* Problem requirements:
Copy the rows below word for word, starting at the very beginning and stopping after the line that contains "I will point(261,162).".

* Records supplied:
========================

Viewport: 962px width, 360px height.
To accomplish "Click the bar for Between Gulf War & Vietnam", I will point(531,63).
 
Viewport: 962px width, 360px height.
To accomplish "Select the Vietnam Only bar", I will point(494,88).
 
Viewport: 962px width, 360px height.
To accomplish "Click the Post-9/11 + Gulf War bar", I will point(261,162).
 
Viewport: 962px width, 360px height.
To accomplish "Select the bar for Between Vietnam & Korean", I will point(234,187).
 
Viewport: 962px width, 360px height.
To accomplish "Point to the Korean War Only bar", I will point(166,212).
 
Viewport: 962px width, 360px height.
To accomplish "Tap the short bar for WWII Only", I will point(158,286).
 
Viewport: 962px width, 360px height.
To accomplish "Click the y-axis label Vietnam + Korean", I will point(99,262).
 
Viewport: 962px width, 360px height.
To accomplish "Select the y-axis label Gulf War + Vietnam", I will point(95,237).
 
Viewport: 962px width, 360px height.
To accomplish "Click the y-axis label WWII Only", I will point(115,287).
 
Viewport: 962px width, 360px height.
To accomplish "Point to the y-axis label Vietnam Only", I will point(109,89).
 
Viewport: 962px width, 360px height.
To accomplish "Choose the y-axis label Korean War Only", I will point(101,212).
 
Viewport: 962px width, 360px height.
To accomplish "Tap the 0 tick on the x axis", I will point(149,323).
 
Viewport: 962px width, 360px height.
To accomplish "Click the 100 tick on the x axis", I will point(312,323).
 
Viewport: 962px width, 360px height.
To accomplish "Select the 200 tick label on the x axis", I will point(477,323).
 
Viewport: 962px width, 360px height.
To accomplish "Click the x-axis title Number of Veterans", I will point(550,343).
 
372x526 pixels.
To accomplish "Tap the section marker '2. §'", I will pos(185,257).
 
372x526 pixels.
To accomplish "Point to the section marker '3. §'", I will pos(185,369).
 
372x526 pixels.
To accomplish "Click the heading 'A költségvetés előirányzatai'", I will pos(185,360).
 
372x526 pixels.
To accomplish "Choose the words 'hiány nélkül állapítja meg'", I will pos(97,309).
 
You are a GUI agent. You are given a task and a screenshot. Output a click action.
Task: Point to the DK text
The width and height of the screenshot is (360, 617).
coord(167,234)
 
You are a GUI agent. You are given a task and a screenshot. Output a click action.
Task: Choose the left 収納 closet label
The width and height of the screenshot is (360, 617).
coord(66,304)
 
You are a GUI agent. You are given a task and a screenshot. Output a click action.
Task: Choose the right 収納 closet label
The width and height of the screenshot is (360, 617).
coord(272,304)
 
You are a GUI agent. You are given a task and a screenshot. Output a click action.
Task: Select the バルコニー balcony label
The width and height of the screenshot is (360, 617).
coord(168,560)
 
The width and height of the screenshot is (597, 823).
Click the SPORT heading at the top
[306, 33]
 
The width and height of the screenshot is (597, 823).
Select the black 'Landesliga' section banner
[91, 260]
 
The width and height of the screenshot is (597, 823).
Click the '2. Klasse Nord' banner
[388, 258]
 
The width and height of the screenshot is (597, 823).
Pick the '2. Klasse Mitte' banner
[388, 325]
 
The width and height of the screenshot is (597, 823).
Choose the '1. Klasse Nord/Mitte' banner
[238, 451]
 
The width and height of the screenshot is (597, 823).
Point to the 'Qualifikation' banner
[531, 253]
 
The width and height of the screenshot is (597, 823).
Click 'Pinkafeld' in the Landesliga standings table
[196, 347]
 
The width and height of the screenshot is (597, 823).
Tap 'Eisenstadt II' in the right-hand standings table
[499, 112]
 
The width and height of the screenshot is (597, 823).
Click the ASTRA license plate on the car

========================

* Written answer:
Viewport: 962px width, 360px height.
To accomplish "Click the bar for Between Gulf War & Vietnam", I will point(531,63).
 
Viewport: 962px width, 360px height.
To accomplish "Select the Vietnam Only bar", I will point(494,88).
 
Viewport: 962px width, 360px height.
To accomplish "Click the Post-9/11 + Gulf War bar", I will point(261,162).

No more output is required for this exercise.